First, I love your screen name! I am another crumudgeon (68) and living on Social Security, plus a very, very, modest pension. So I am frequently broke; or close to it. I don't have experience with Kato turnouts, because I build my own. However, Kato's quality is excellent across their entire product line, so I doubt the turnout is causing your derailments. I certainly wouldn't rule it out, it just seems unlikely. Even more unlikely is the idea that the tiny difference in diameter between scale 33" and 36" wheels is the cause. You said you had the problem on "some of your equipment." That indicates a problem in those particular cars, rather than the Kato turnout, assuming your other equipment traverses the same turnout without derailing.The most likely cause, in my opinion, is that the distance between the two wheels on the same axle, (called the wheel gauge) is out of adjustment. You can, and definitely should, buy an NMRA (National Model Railroad Association) standards gauge tool, and use it to check the gauge adjustment of every wheelset, (a wheelset is composed of one axle with two wheels on it) and every inch of track on your railroad.
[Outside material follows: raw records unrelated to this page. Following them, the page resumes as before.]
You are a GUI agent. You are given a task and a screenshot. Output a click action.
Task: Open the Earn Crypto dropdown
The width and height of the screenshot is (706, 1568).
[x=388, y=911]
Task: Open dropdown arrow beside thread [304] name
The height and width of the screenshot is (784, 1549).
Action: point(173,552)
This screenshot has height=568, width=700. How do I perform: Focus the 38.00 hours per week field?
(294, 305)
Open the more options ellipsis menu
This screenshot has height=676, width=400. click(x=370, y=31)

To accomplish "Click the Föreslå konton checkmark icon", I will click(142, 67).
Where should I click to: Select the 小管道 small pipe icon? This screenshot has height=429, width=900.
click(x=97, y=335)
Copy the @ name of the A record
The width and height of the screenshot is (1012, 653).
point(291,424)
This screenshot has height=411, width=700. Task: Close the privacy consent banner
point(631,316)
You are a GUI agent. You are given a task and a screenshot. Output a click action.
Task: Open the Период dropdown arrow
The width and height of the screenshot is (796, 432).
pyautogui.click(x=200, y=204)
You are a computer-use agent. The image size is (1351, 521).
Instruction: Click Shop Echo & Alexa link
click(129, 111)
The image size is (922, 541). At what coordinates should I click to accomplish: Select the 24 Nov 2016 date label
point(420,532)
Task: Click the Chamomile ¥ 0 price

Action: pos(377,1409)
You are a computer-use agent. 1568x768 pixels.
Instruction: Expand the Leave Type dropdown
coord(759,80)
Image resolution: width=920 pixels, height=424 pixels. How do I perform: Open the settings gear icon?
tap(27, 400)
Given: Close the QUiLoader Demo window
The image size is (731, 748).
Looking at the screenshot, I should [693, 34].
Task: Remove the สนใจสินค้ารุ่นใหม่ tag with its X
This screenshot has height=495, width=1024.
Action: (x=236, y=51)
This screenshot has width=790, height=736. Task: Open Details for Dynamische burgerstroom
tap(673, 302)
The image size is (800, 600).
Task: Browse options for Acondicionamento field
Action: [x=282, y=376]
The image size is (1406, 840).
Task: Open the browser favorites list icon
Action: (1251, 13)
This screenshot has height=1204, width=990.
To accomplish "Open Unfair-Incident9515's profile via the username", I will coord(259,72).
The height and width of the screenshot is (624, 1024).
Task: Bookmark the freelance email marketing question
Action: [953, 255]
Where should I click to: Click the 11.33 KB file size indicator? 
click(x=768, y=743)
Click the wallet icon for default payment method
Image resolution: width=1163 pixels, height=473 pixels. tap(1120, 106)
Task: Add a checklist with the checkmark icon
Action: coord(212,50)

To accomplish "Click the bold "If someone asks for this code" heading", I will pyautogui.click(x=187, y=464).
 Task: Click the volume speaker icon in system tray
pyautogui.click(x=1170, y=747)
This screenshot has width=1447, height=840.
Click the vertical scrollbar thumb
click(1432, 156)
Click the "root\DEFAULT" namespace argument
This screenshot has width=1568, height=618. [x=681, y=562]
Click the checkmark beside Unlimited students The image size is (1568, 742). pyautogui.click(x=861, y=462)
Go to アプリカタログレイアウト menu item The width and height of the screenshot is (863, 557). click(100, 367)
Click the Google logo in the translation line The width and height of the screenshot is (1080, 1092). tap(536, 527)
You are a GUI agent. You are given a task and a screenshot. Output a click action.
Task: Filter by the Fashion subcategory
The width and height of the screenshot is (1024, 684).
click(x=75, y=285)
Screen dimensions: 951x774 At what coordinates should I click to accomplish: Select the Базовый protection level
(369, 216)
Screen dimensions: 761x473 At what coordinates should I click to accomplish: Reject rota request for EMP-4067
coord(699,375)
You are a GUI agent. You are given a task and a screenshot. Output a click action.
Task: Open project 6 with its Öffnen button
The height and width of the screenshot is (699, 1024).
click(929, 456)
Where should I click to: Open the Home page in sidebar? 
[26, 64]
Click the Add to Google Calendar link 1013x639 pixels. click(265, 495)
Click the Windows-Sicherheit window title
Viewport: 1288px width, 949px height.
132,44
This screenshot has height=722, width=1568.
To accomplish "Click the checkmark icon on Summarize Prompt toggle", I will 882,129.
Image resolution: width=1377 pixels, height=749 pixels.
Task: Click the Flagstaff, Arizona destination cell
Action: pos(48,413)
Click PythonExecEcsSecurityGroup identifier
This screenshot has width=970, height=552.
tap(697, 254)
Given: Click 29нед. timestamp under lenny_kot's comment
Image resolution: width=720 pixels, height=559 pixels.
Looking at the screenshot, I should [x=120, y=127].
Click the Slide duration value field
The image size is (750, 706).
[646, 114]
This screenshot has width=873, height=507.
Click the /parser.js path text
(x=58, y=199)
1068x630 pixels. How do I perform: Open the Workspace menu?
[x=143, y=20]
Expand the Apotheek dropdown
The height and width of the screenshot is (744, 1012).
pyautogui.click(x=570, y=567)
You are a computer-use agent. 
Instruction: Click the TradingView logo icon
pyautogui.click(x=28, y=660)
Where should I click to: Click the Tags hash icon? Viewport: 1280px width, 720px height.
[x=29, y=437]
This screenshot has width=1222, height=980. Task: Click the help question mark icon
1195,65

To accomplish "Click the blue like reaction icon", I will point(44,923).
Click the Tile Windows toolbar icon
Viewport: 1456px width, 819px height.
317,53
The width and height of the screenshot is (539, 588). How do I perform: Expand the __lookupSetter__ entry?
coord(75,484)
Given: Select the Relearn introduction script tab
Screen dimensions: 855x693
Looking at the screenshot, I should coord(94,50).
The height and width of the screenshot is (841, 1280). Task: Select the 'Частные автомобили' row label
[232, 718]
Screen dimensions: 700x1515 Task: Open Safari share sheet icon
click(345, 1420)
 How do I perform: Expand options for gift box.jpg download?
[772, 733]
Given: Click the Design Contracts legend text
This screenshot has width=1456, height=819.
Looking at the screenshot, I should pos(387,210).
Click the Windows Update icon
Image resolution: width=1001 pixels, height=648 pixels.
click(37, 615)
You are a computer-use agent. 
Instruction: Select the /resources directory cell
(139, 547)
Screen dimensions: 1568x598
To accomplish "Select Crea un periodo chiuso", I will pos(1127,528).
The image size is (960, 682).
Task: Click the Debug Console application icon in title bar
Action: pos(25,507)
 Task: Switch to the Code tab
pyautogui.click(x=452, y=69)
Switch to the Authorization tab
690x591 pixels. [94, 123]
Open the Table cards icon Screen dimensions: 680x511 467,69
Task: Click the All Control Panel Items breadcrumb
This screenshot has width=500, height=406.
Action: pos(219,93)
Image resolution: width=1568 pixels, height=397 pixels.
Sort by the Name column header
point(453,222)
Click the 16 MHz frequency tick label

Gage is critical, and has caused more derailments than anything else. The same NMRA gage can also check the flange depth that several others have mentioned. Personally, unless you have some 30+ year old wheels on your cars, I doubt that flange depth is the cause; but it certainly can't hurt to check this as well.
You can buy an NMRA gage at www.walthers.com or at your local train store, if you have one. On the Walthers site, look under "tools." The tool comes with an illustrated instruction sheet, but if you want to see, and read, about how it is used on turnouts, check out two of my earlier posts in the "General Model Train Discussion" section of this forum. Look back a page, or two, for the titles "Improving Atlas Turnouts" and "How I scratch build turnouts" by Traction Fan. These articles have several clear, close-up, photos of the NMRA gage being used to check several different adjustments. Both these articles, and a third short supplement to the "Improving Atlas turnouts" one titled "Frog Options" have lots of info on what problems cause derailments at turnouts, and how to fix them. Even though you are not using Atlas brand turnouts, or scratch building your own, I think you might find some info that could help you.

Regards;

Traction Fan:smilie_daumenpos:

Ps. I understand about the poor vision. "Living there, have that!" I find a tool called an "Optivisor", made by Doneigan Optical Co., to be a big help when trying to see some of this tiny stuff. If you don't have one, they are available through the Walthers link above. Again, look under tools.


----------



## shaygetz (Sep 23, 2007)

In N scale...nothing. Its simply for scale purity. On my HO models (I do both) it is noticeable, but only to those who look for such things...


----------



## BrokeCurmudgeon (Feb 8, 2016)

Thanks for the suggestions. I am going to check the wheel tolerances. I think that N Scale is not for the old. Too much invested now to change.


----------



## traction fan (Oct 5, 2014)

*How old is "old?" and how small is small?*



BrokeCurmudgeon said:


> Thanks for the suggestions. I am going to check the wheel tolerances. I think that N Scale is not for the old. Too much invested now to change.


 BrokeCurmudgeon:

Scale choice, like just about everything else in this hobby, is a matter of personal preference, and what you have become used to. Like many model railroaders, I started out with O-27 tinplate, then switched to HO-scale, and later to N-scale. I'm 68 years old and have all the common age related stuff. Poor eyesight, not so hot hearing, fading memory, shakes, pains, canes, braces, arthritis, etc. After being in N-scale for decades, I have become so used to it that HO-scale models seem huge, when once they were "normal size" and N-scale models were "tiny."
We put so much of our time and energy (both of which are running out faster the older we get!) into our hobby; that it makes sense to get all the fun out of it you can. If, for you, that means changing scales, I say do it! Yes you will loose some money trying to sell off you N-scale stuff, but it might be worth it to get more enjoyment from your hobby time. You might want to think about it and maybe build a boxcar, or structure in a couple of larger scales, just to see how you like it.
Layout space can be adapted, scale/gauge combinations can be manipulated. Many have switched from HO-scale standard gauge up to S-scale or O-scale narrow gauge for example. By going to a less track, point to point layout, several have found that they could fit a larger scale into practically the same space as a smaller one. My own N-scale "bookshelf layout with its 16" min. radius curves could be adapted to HOn-2-1/2 or HOn-3 pretty easily. I like main line heavyweight passenger trains pulled by electric locomotives, so I don't plan such a scale change; but It would fit.

Good luck, and have fun! In the end, that's all that matters!

Traction Fan:smilie_daumenpos:


----------